My classic sword and sorcerer adventure is available chapter by chapter every Friday as a free gift to you, my awesome readers!
Bronherrn awoke to pain. His chest seared like it was being forced open with heat. He squinted through smoke. Where am I? He coughed.
He twitched, but his arms barely moved. The stench of dirt and burnt flesh caught in his throat. He dangled from his arms, feet just low enough to offer support. He peered from side to side but shadows swallowed what little light glowed from the torch the guard held before him.
One breath and the pain returned. Fire. Sharp. A hot iron pressed against his skin, at the end of it stood Pronlado.
Bronherrn gnashed his teeth. Tears surfaced, but he blinked them backbore.
He glared into the Zuthan chief’s dark gaze until he pulled the iron back.
Bronherrn breathed deep. I have failed. A great wave of grief struck him. He would have sobbed if his worst enemy were not watching him with ire.
Pronlado tugged at his long grey beard as if determining Bronherrn’s fate.
My father is dead and I could not avenge him. Now I’m a prisoner. What a disgrace. Bronherrn wished for his sword, his dagger, any weapon to cut the man before him. My words are all I have.
He panted at the chief. “Take your time, Zuthan dog. Torture means nothing to my Ultainian heart.”
Pronlado stood silent. The wrinkles around his eyes and mouth twitched.
A shiver crept up Bronherrn’s neck.
Pronlado grabbed him by the back of his head and gestured for a couple of guards to come forward. Bronherrn struggled against his bonds, but the men grabbed his face. He bit one and received a hard punch to the eye along with a kick to the ribs.
The weight of his shackles dragged him down.
The guards forced his mouth open.
Unable to shake or turn his head, he stared with wide eyes.
Pronlado took up the iron again and slowly moved forward. A vicious smirk curved upon his lips. Bronherrn’s heart pulsed against his chest. It made his ribs ache and his head pounded.
He swallowed hard at the flaming hot metal before his face.
Pronlado held it before him, then pressed it against Bronherrn’s tongue.
He winced. Muffled cries sprang from his throat. This time he could not choke back the tears. His tongue burned so deep he feared they would shove the iron down his throat.
Pronlado grined. He slowly drew back. He said, “Mind your tongue,” and left with the guards.
Bronherrn hung from his chains, left without food, or water, for the next two days. His shaking body grew ready to give out from the strain. The chills from the dark dungeon offered a strange relief as they cooled his feverish body. He hung there alone, trying to devise a plan, but his mind raced with nonesense.
Dark images danced across his vision. Memories shaped in front of him as if real. He half longed to leap into death’s arms and feared being driven to madness. Without the guidance of his father and no knowledge of what had become of the other warriors, he remained trapped.
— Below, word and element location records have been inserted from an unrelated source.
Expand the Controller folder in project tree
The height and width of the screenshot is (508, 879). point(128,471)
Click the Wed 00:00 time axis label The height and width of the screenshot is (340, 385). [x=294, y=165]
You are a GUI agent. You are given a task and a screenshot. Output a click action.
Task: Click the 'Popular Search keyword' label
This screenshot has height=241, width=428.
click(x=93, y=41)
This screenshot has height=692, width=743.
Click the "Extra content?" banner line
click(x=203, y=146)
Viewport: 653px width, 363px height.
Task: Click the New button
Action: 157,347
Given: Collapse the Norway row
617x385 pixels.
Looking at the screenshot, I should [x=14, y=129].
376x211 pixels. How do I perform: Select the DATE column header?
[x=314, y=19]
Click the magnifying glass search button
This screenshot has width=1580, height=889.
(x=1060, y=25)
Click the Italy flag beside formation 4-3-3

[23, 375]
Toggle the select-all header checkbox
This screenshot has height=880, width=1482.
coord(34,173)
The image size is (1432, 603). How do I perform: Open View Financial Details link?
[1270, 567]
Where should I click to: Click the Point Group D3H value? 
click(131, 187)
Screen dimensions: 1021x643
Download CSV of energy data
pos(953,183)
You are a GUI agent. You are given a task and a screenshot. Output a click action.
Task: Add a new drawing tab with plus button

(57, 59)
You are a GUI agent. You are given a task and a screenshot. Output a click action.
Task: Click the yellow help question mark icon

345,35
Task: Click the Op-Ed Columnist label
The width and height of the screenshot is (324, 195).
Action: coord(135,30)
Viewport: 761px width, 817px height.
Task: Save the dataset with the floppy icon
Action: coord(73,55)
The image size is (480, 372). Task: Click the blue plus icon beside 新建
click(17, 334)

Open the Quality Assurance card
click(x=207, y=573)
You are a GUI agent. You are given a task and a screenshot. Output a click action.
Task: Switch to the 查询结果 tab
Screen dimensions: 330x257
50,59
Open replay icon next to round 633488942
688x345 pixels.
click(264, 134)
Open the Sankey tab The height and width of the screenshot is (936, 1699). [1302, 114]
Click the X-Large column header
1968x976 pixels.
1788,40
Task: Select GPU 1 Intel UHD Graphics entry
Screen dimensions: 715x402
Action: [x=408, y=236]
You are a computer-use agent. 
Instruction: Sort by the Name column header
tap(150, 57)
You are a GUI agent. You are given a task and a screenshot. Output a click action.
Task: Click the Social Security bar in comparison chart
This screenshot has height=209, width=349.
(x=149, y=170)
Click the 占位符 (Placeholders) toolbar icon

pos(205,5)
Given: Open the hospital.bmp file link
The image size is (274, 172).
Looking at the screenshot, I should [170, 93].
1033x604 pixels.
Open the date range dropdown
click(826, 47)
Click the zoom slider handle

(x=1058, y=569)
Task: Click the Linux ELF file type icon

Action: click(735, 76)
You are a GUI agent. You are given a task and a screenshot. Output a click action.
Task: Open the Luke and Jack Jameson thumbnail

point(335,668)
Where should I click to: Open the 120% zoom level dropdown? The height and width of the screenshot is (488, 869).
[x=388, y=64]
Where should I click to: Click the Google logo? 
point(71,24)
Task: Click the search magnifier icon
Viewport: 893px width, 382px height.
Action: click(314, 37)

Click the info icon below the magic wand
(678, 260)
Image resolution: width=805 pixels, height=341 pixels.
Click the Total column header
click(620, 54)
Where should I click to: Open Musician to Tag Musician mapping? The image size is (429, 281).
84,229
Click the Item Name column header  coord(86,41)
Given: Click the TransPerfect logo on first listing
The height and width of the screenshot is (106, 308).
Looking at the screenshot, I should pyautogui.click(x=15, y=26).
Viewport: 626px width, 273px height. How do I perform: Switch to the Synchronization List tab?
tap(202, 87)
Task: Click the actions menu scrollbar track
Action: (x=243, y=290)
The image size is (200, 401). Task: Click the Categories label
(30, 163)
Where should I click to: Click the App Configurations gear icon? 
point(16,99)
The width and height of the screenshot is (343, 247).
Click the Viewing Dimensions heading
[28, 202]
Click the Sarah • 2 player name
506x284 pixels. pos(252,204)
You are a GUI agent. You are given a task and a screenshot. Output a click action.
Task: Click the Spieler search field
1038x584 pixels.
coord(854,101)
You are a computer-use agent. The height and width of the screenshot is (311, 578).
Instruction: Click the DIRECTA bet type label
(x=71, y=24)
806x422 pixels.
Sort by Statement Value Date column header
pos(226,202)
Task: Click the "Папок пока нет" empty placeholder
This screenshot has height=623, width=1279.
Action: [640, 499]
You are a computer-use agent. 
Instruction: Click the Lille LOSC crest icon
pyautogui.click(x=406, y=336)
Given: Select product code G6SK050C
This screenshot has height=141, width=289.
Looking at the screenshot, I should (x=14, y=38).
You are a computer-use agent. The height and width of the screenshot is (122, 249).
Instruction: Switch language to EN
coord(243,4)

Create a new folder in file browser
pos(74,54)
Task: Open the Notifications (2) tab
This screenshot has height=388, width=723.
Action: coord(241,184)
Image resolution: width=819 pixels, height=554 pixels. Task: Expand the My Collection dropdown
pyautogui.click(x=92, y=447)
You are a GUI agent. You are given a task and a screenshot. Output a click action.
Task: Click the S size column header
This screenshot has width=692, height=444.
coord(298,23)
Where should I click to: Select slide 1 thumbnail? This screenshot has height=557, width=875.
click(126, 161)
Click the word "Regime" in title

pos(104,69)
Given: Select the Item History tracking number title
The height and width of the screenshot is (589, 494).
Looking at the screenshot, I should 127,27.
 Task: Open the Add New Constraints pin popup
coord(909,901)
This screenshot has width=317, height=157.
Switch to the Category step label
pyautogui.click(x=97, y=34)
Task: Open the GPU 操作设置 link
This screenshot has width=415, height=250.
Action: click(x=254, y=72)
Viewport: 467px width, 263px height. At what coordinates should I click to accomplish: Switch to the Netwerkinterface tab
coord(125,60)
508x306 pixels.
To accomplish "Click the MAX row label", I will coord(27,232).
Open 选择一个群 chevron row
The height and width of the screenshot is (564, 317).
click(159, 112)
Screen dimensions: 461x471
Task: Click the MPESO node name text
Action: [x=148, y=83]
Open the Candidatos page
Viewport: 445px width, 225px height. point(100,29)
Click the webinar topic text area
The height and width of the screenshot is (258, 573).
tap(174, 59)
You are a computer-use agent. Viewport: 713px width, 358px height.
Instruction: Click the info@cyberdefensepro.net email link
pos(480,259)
His dreams held hope that Aethelwyn would come. When pondering the meaning once awake he realized, I blamed her, but she compromised herself for me. I do not deserve her protection and she must have realized that.
The sweet illusions of her soft hair and mystical skin offered little distraction. What would my father have done? he asked himself. Escape. Plot. Fight.
He worked to focus on life. Living. Suddenly the image of his mother taunted him. He envisioned her scolding him. “Be a man,” she would say.
A dry croak of laughter sprang from him and brought on a coughing fit that scraped his insides like a rusted blade. He tried to swallow, but his mouth held no moisture. I’m dying. Left to rot like a discarded fruit rind. But I am not ready.
Despair overcame him. He sobbed aloud, not caring who might hear. He mumbled to himself, but stopped at the creak of his dungeon door. “No more.” He groaned.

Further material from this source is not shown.